Shares of solar power technology firms are tanking following a note from Merrill
Lynch analyst Mark Heller cutting his rating on SunPower (SPWR) and Evergreen
Solar (ESLR) from “Neutral” to “Sell” because Germany’s government may cut
subsidies for solar by as much as 25%. Subsidies are currently necessary to
goose investment in solar power in many countries.
According to the Bloomberg account of things, Heller thinks analysts’
expectation of a 16% cut is too low. “An increasing number of politicians are
advocating a bigger cut to the German solar subsidy due to the escalating cost,”
Bloomberg quotes a Merrill analyst, Matthew Yates, as writing in the report.
The note follows another note that came out yesterday from Calyon Securities
analyst George Kotzias that claimed the escalating burden on taxpayers was
prompting the German government to consider cutting the subsidy by 15%,
according to the Associated Press.
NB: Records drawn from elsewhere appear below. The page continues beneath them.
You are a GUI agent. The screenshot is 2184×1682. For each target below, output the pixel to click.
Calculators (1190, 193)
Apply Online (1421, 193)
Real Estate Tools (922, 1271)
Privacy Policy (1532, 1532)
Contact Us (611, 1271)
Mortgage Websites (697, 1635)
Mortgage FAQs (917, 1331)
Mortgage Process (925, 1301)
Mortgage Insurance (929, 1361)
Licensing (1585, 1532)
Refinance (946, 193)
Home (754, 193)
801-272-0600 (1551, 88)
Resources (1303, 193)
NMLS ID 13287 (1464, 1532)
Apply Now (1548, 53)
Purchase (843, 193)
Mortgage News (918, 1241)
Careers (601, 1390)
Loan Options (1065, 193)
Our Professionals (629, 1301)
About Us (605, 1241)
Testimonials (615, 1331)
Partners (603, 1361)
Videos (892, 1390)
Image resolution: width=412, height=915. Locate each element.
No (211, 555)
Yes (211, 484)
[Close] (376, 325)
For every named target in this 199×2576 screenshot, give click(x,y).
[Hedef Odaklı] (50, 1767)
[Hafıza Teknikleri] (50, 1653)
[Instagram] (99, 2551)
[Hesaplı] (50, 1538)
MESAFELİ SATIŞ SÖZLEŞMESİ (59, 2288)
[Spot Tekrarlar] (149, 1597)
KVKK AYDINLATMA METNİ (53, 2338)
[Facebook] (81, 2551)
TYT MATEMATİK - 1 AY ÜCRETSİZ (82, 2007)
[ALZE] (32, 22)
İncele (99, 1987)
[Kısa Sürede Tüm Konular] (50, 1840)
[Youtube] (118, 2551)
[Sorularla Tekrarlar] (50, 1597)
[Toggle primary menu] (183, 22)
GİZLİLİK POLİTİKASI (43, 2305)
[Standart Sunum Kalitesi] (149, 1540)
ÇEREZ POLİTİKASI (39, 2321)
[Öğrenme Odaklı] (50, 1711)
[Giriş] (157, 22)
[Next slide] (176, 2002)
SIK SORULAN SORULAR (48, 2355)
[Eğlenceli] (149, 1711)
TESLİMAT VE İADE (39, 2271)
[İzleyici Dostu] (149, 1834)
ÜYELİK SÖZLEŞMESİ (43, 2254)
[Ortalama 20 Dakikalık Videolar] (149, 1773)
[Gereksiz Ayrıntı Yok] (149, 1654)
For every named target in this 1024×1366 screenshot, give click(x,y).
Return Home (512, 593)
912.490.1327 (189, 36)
The US’s own investment tax credit is a
looming issue for solar later this year and next.
In the Merrill Report, which just appeared over the transom, I note that First
Solar (FSLR) is kept at a “Buy” rating, while lowering the bank’s price target
on the shares to $325 from $360.
First Solar is somewhat insulated from subsidy cuts, think Heller & Co.,
because its superior cost structure “is at least 2 years ahead of the
competition,” including Applied Materials (AMAT) and German manufacturer Q-Cells
(QCE.DE). Heller & Co. now think FSLR should trade at a multiple of 50x 2009’s
projected earnings, down from a multiple of 55x the analysts assigned back on
May 12.
Nothing in this article is, or should be construed as, investment advice.